Japan is known for its fantastic city life and beautiful urban landscapes. Although we can’t possibly discuss all of the country’s major cities here, these four cities are some of the best places to check out during your next trip to Japan:
The world’s most populous metropolitan area, as well as the capital and most populous city of Japan, Tokyo (東京都) is a major city situated in the southeastern part of the main island of Honshū. Tokyo is home to an estimated 13.9 million people, while an additional 23.5 million people live in the surrounding metropolitan region of the city.
Interestingly, Tokyo got its start as a small fishing village named Edo, but it became a major urban area during the eighteenth century. Nowadays, Tokyo is one of the world’s leading financial centers and it is a cultural hub for the country.
Visitors to Tokyo have no shortage of important sights to see and enjoy. The city’s architecture is dominated by modern buildings, though it also contains a large number of urban gardens as well as four national parks. What’s more, there are plenty of museums, markets, theaters, and sporting events to check out in the city during your visit.
Kyoto (京都市) is the capital city of Kyōto Prefecture, which is located in the south-central part of the island of Honshū. It is home to more than 1.4 million people and, when combined with nearby Osaka and Kobe, Kyoto is part of the Keihanshin (京阪神) metropolitan region, which has a total population of nearly 20 million people, or 15% of the country’s population.

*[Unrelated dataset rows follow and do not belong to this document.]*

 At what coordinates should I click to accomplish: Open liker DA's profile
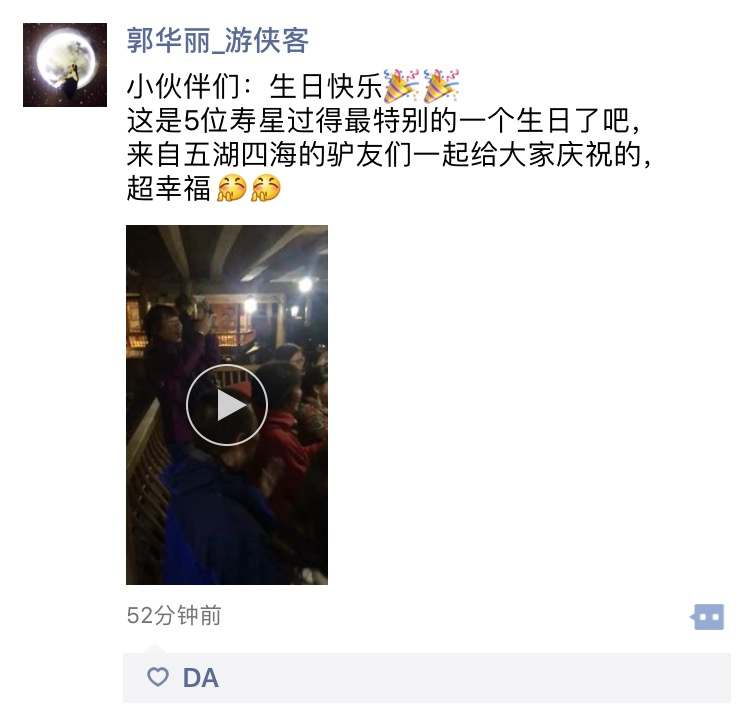click(201, 678)
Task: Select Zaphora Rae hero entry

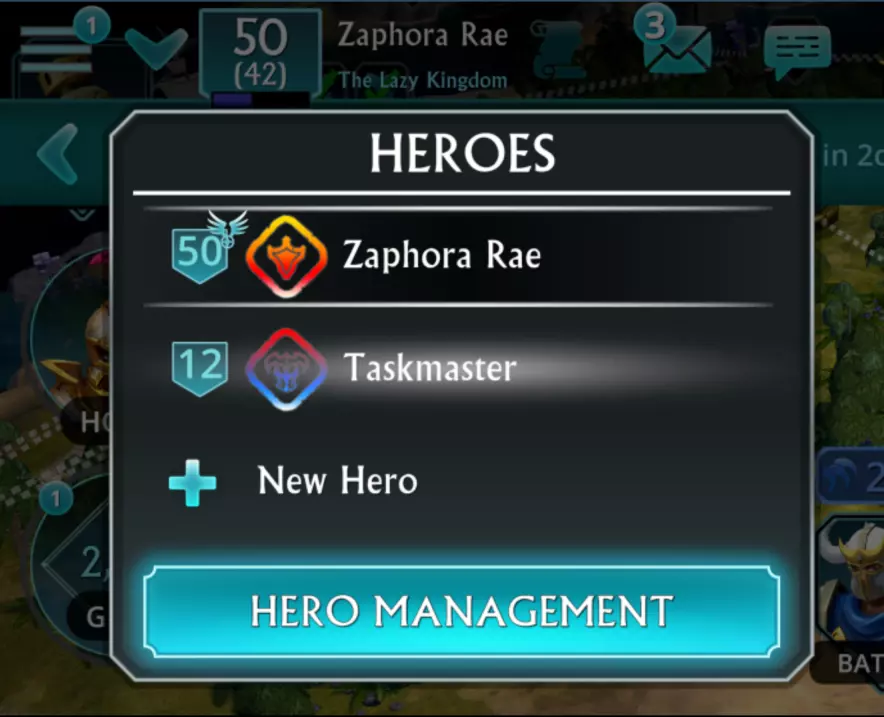Action: [x=458, y=256]
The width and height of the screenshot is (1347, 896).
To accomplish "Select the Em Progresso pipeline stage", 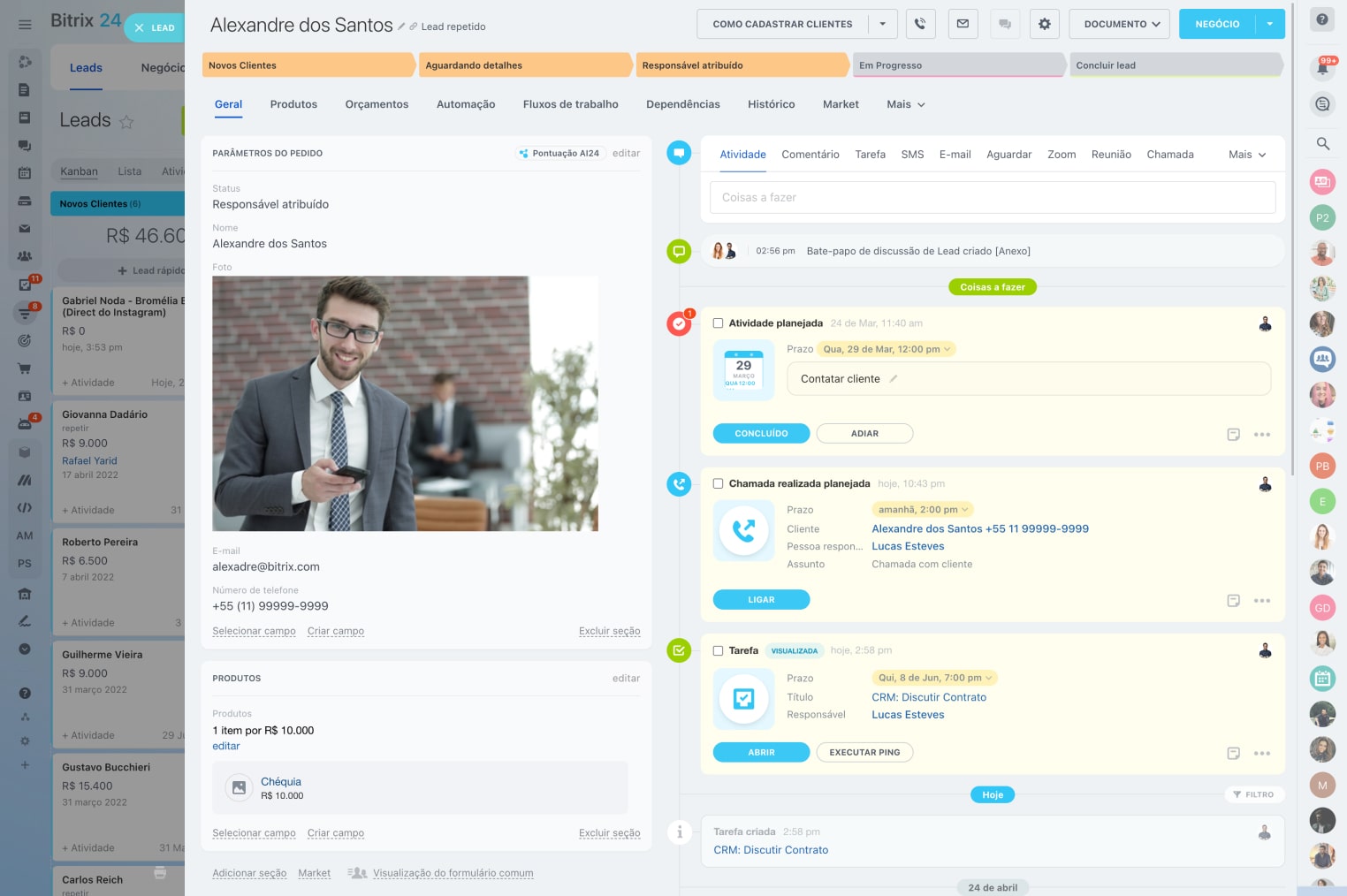I will pos(958,65).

Although Kyoto is also a major economic area in Japan, it is perhaps best known as the cultural capital of the country. It currently contains a number of UNESCO World Heritage Sites, many of which are Shinto shrines, Buddhist temples, and gardens, as well as the Kyoto Imperial Palace, the Katsura Imperial Villa, and the Kiyomizu-dera (清水寺) temple.
Japan’s northernmost major city, Sapporo (札幌市) is a metropolitan area located on Hokkaidō. It is home to more than 1.9 million people and it is one of the country’s most popular tourist destinations outside of Honshū.
Sapporo is perhaps best known as being the host of the 1972 Winter Olympic Games. However, the city’s popularity has grown tremendously in recent years. Due to Hokkaidō’s high snowfall and cold temperatures, the city hosts the annual Sapporo Snow Festival, and it is a popular starting point for ski vacations on the island.
One of the largest cities in southern Japan, Nagasaki (長崎市) is the capital and most populous city of Nagasaki Prefecture on the island of Kyūshū. The city currently has a population of about 400,000 people.
During the sixteenth through nineteenth centuries, Nagasaki was an important trading port in the region. It was the primary destination for sailors from Portugal and the Netherlands who wanted to trade with Japan.
That being said, Nagasaki is best known for having been bombed with an atomic bomb on August 9, 1945 during World War II. Nagasaki was the second of two cities in Japan to have been attacked with an atomic bomb after Hiroshima. It’s believed that between 39,000 and 80,000 people—mostly civilians—were killed during the bombing of Nagasaki.
The city has since rebuilt from the attack, and it has re-established itself as a major shipbuilding center and port. Nagasaki contains dozens of important cultural sites for visitors to enjoy, as well as a number of memorials and museums dedicated to the remembrance of the victims of the atomic bomb.